INPUT RECORDS
┌────────

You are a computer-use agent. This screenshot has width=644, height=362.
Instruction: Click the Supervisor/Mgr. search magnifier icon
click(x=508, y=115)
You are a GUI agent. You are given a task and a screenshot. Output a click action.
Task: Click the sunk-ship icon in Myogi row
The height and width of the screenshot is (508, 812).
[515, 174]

└────────
┌────────

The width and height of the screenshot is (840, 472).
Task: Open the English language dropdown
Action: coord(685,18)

└────────

EXERCISE GOAL
Each line of the listing above that includes the word "agent" should be copied.

REPLY TO THE EXERCISE
You are a computer-use agent. This screenshot has width=644, height=362.
You are a GUI agent. You are given a task and a screenshot. Output a click action.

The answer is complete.